The privatisation of Greece’s largest port, Piraeus, has produced some impressive results, boosting its financial performance, deepening the country’s role in global sea transportation, and, perhaps most importantly, uplifting Greek trade.
In 2009, China’s COSCO took on the management of the Piraeus Port Authority (PPA) with the ambition of transforming the Athenian port into a regional leader. It did so with some impressive results across the board.
Improvements to Piraeus’ cargo management capacity have been striking, turning Piraeus into one of the fastest growing ports.
In fact, in the first quarter of 2019 PPA achieved a new record for the port. Piers II and III – which are under concession – handled 1.25 million TEU. This built upon previous success in 2018 when the port authority reported having handled a total of 4.9 million TEU, marking an 18.4% increase from the amount handled in 2017.
“The fact that the 5 million TEU limit is already broken from November brings the Port of Piraeus closer to first position in the Mediterranean and possibly among the top four ports in Europe,” PPA said in a statement.
These changes are sending a global ripple through the industry.
Piraeus is now ranked 6th among Europe’s top 10 ports, holding its spot behind the Netherlands’ Rotterdam and Antwerp, Germany’s Hamburg and Bremen-Bremerhaven, and Spain’s Valencia. It is 2nd among the ports of the Mediterranean – only surpassed by Valencia.
On a global level, Piraeus moved from 93rd spot in 2010 to 32nd in 2018.
The rest of PPA’s activities continue on an upward trend, especially the cruise segment, which has shown a 20% increase in ship calls in 2019. Also impressive is ship-repair activity: the docks’ operation has increased by 53%.
After COSCO took a majority stake in PPA in 2016, it decided to push ahead with a €600 million investment plan in an effort to boost the competitiveness of the port.
The deal was seen as a major vote of confidence in the Greek economy, which had been rattled by the crisis. With an eye on its large upside potential, COSCO snapped up PPA in the first major privatisation to roll ahead in recent years.
With Piraeus at a strategic location between the Asian and European continents, the expansion plans highlight the importance Beijing gives to Piraeus within its landmark Belt and Road Initiative – also known as the New Silk Road – that connects Asia, Africa, and Europe. If successful, the global development strategy will ultimately consolidate China’s global financial power.
The New Silk Road involves more than a trillion dollars’ worth of Chinese infrastructure investments across Asia, Africa, and Europe. And that geographical spread is key. Expectations are set on transforming the Port of Piraeus into a regional transportation hub, making it China’s gateway into the European market.

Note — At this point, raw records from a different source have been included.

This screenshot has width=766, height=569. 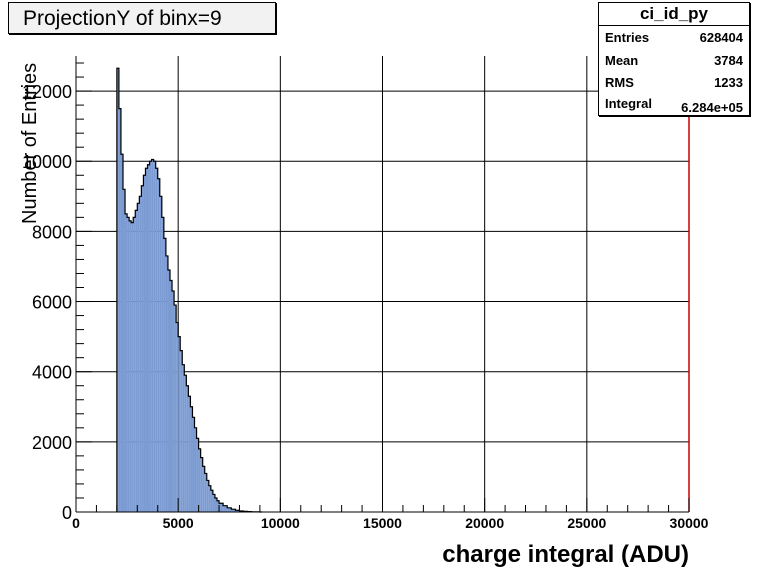 I want to click on chart-title: ProjectionY of binx=9, so click(x=142, y=18).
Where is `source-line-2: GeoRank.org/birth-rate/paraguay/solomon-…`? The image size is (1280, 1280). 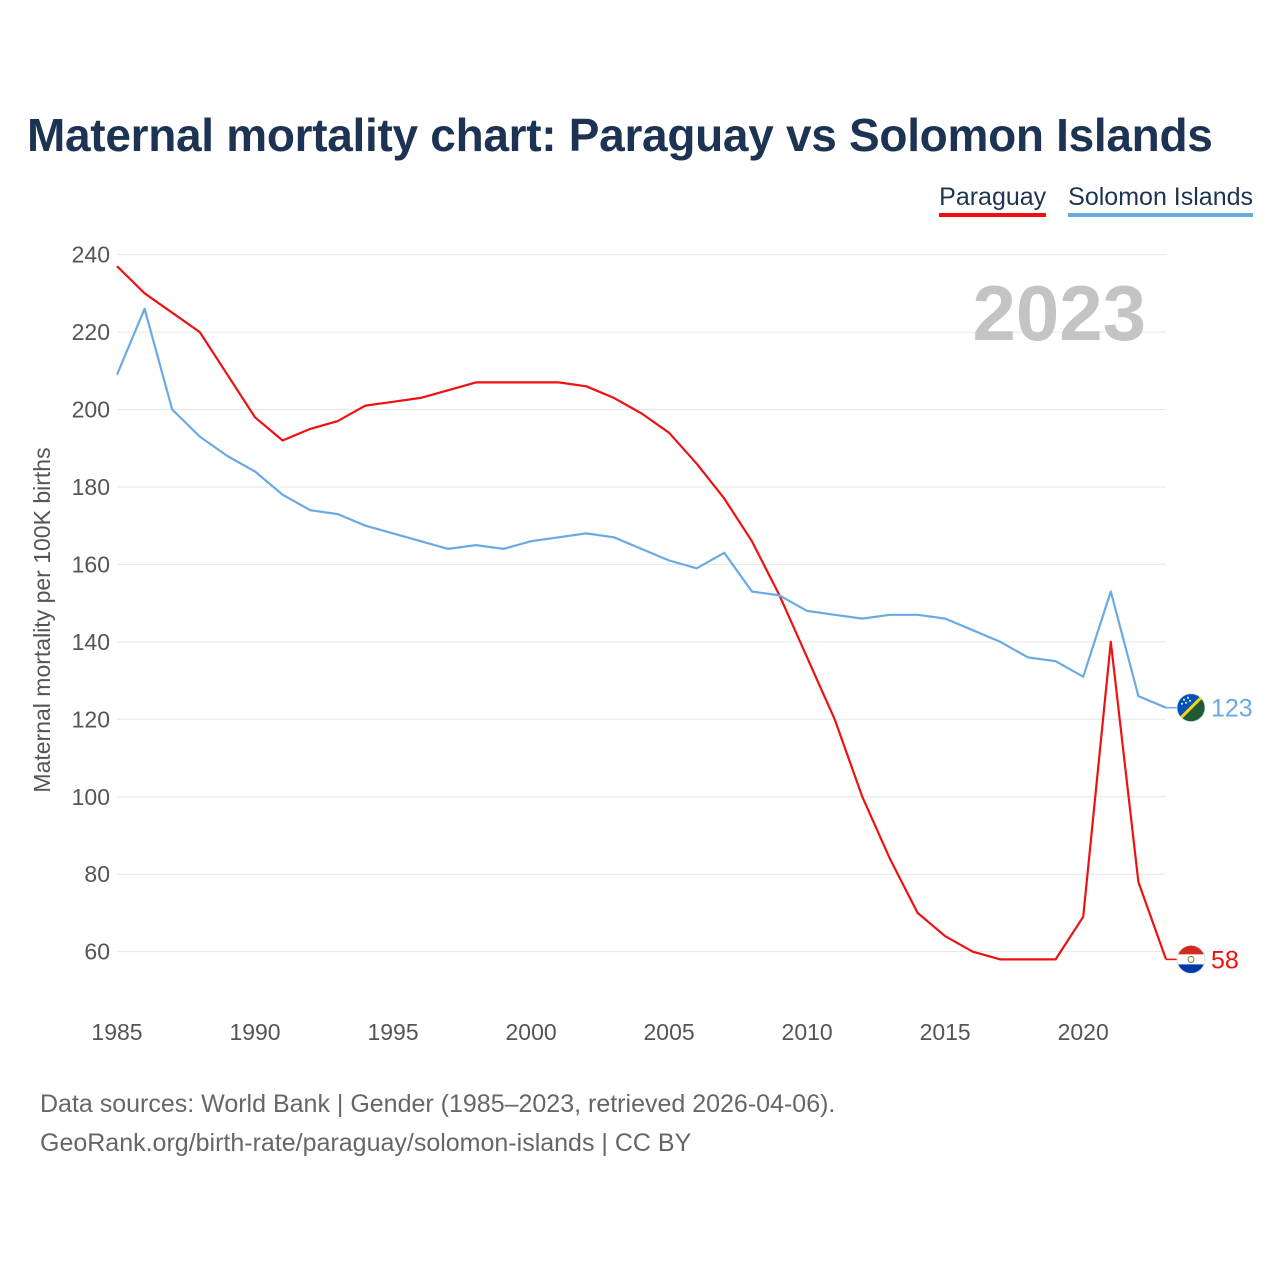
source-line-2: GeoRank.org/birth-rate/paraguay/solomon-… is located at coordinates (366, 1143).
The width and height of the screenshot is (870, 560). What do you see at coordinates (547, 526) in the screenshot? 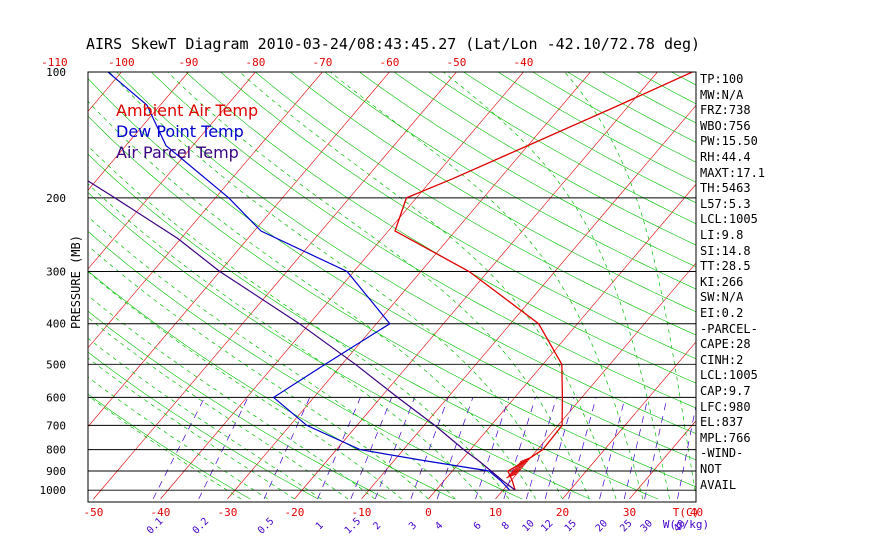
I see `mixing-ratio-label: 12` at bounding box center [547, 526].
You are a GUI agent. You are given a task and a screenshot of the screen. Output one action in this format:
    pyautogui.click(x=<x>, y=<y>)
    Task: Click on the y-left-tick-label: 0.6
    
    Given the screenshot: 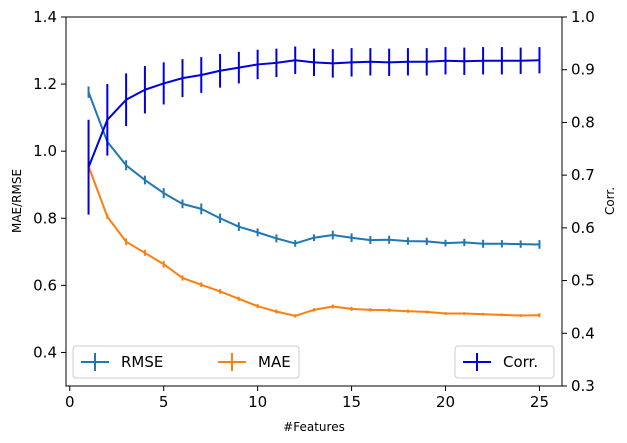 What is the action you would take?
    pyautogui.click(x=45, y=285)
    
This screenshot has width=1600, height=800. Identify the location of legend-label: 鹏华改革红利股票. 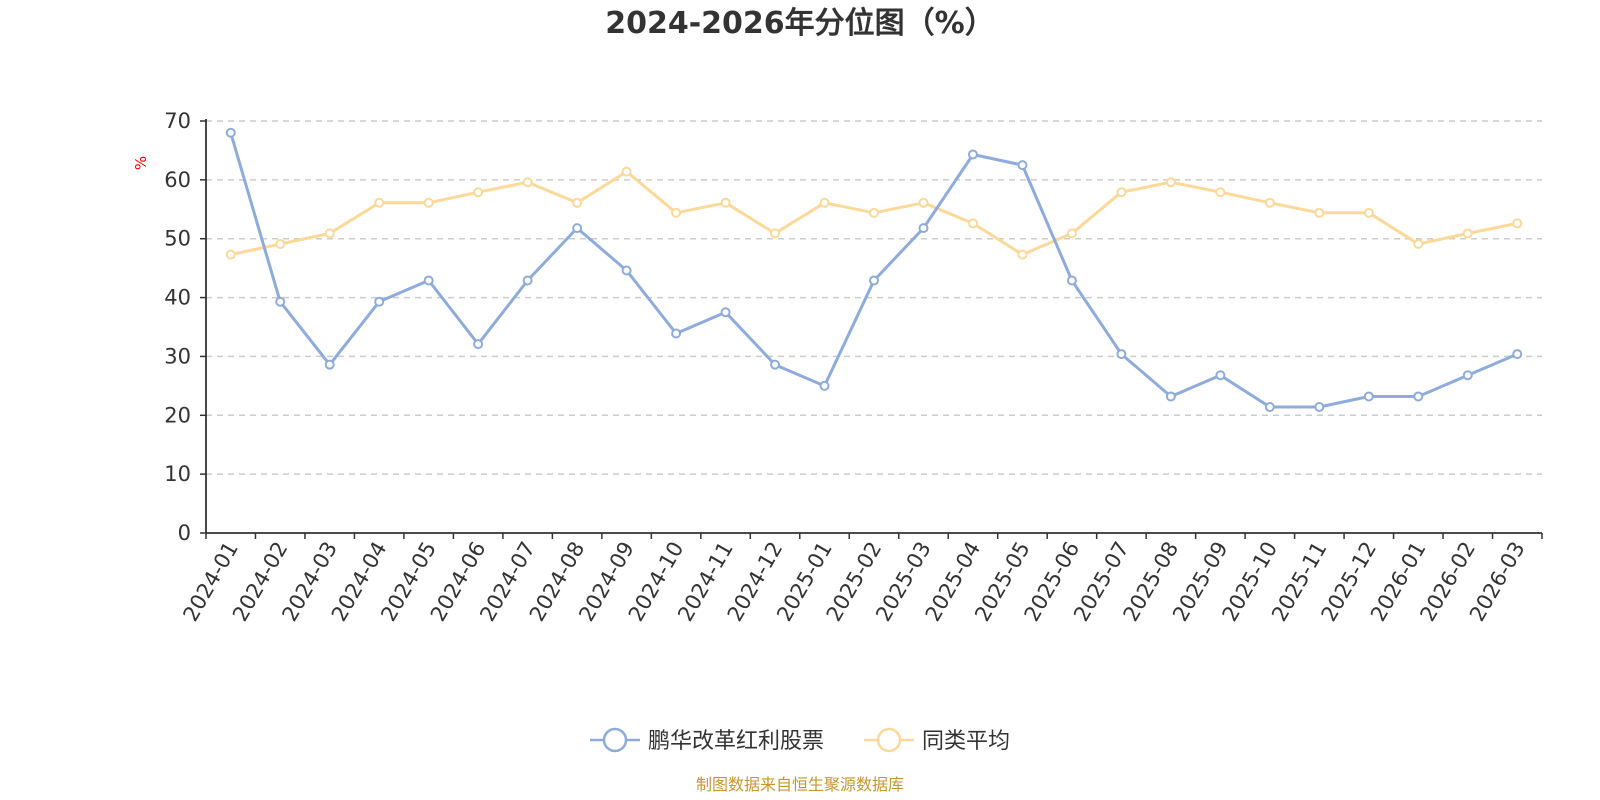
(736, 742).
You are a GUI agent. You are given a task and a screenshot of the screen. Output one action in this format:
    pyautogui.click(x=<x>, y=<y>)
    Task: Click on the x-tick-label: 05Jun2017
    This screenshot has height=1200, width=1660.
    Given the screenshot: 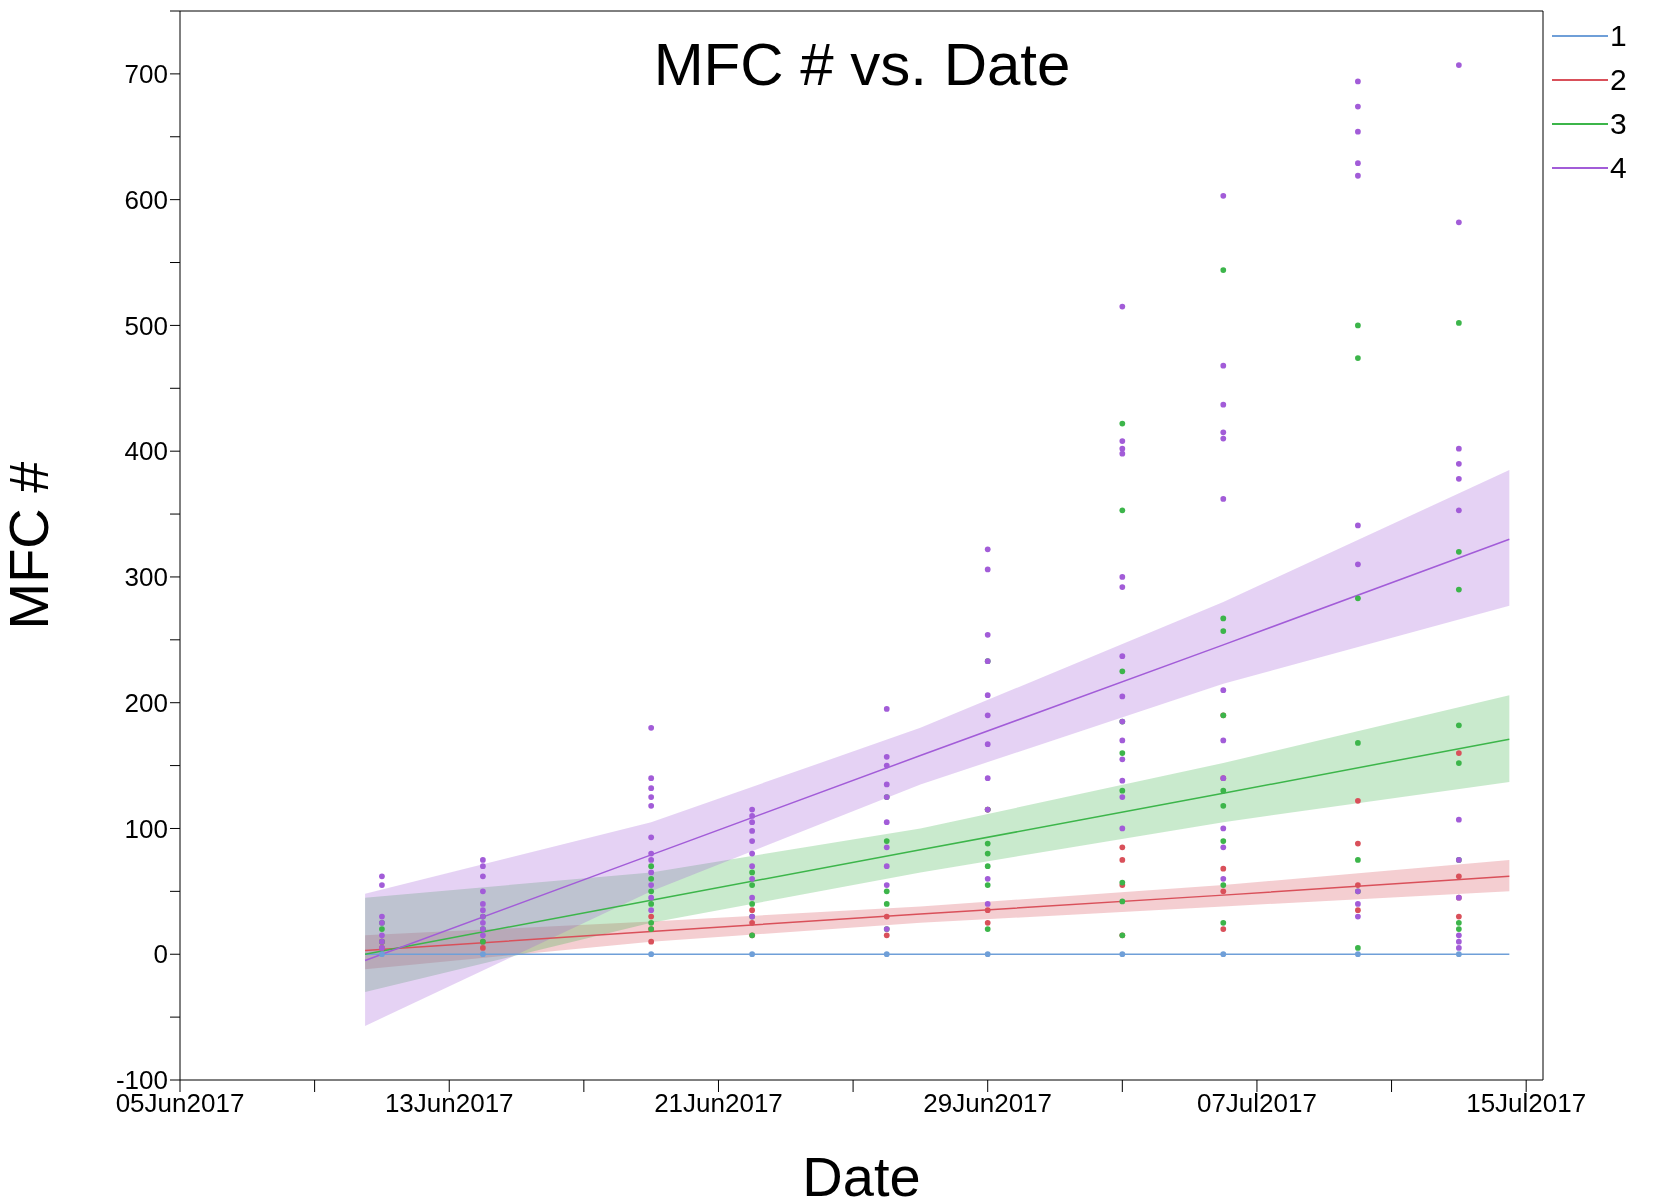 What is the action you would take?
    pyautogui.click(x=180, y=1104)
    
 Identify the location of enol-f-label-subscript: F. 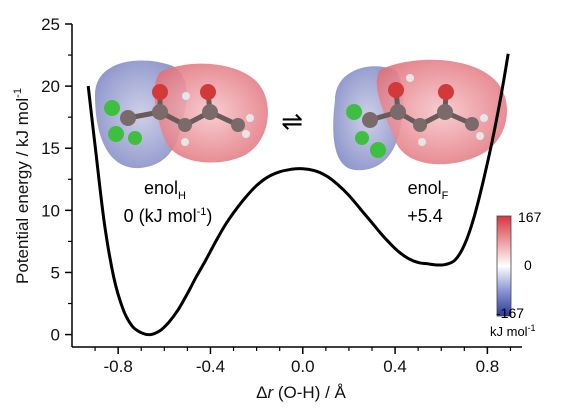
(446, 196).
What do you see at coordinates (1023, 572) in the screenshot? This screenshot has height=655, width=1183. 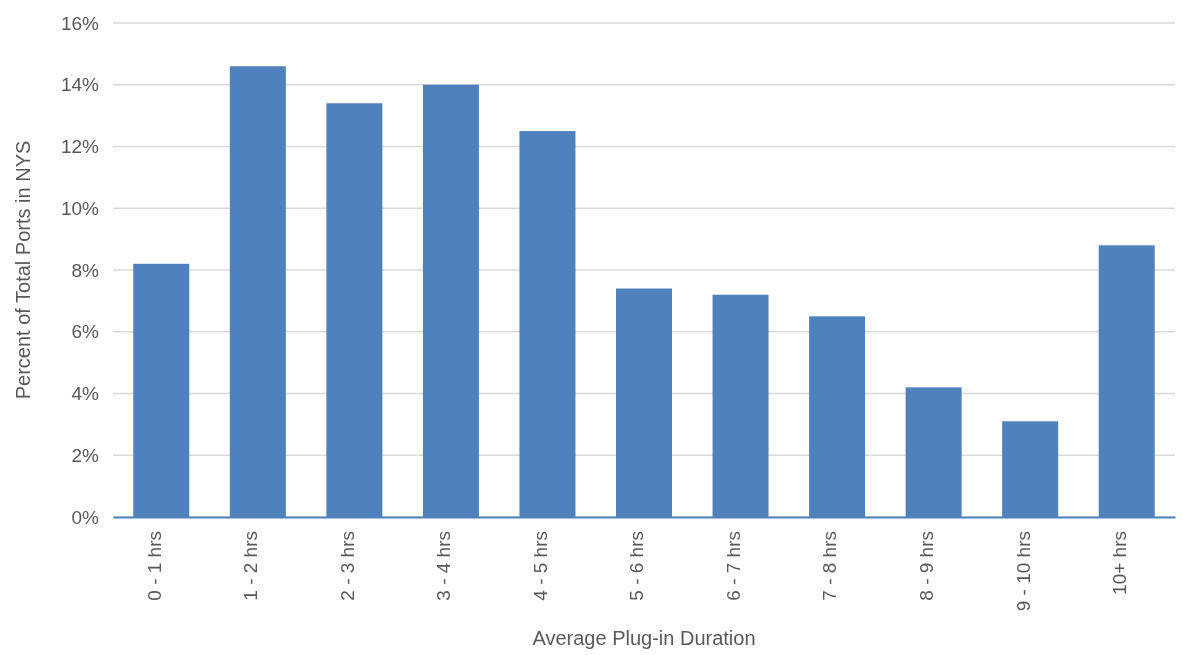 I see `x-tick-label: 9 - 10 hrs` at bounding box center [1023, 572].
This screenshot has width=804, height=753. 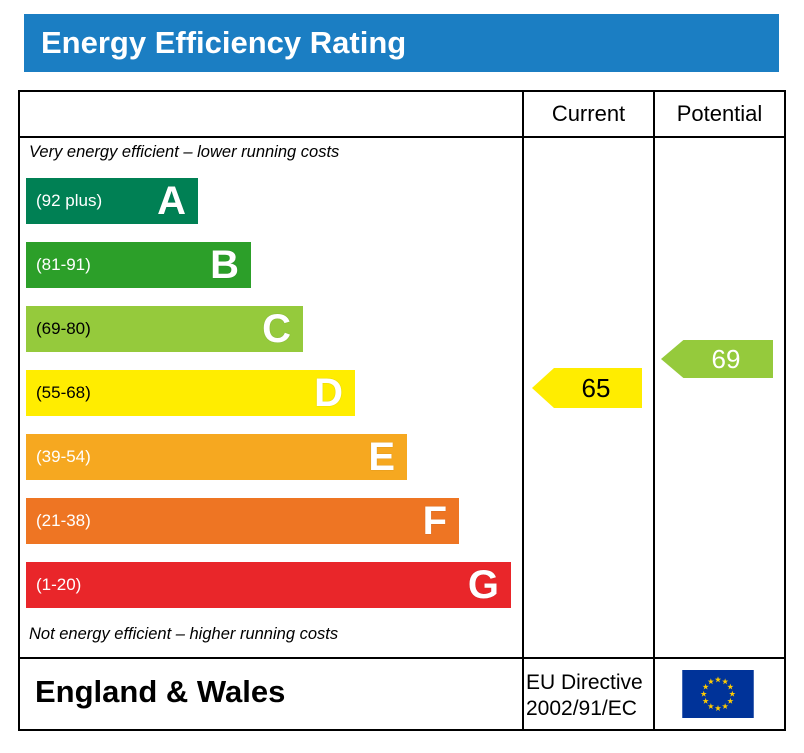 What do you see at coordinates (523, 410) in the screenshot?
I see `divider-current-column` at bounding box center [523, 410].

To help with the investment, the European Investment Bank (EIB) announced in November 2019 that it would provide a loan of €140 million to support the expansion and upgrading of the Port of Piraeus. The largest ever loan for port investment in Greece by Europe’s long-term lending institution will support the implementation of part of investments at the Port of Piraeus in a total investment plan of more than €600 million.
The 20-year loan was signed in Athens in the presence of Greek Prime Minister Kyriakos Mitsotakis; Chinese President Xi Jinping; Xu Lirong, Chairman of COSCO Shipping; Andrew McDowell, Vice President of the European Investment Bank; the Chairman of PPA, Yu Zenggang; and Athanasios Liagkos, Board Member of PPA.
New investment at the Port of Piraeus includes the development of a new port logistics centre, construction of a new cruise passenger handling facility, expansion of car shipping facilities, an improved ship repair area, and the upgrade of the container terminal.
“Greece welcomes the EIB’s support for transformation at the Port of Piraeus. The EIB has been supporting strategic infrastructure across Greece for more than 50 years and has unique technical and financial expertise financing leading ports across Europe and worldwide,” said Prime Minister Mitsotakis.
“Redevelopment of the Port of Piraeus will strengthen connections between Greece and the rest of the world and ensure that Greece benefits from a world-class maritime logistics hub. The EIB is pleased to provide a 20-year long-term loan for the principal maritime hub of Greece and the leading port in the Mediterranean. EIB support reflects the economic benefits to be unlocked in the coming years and the importance of ensuring competitive transport links for Greece and South Eastern Europe,” said EIB Vice President Andrew McDowell.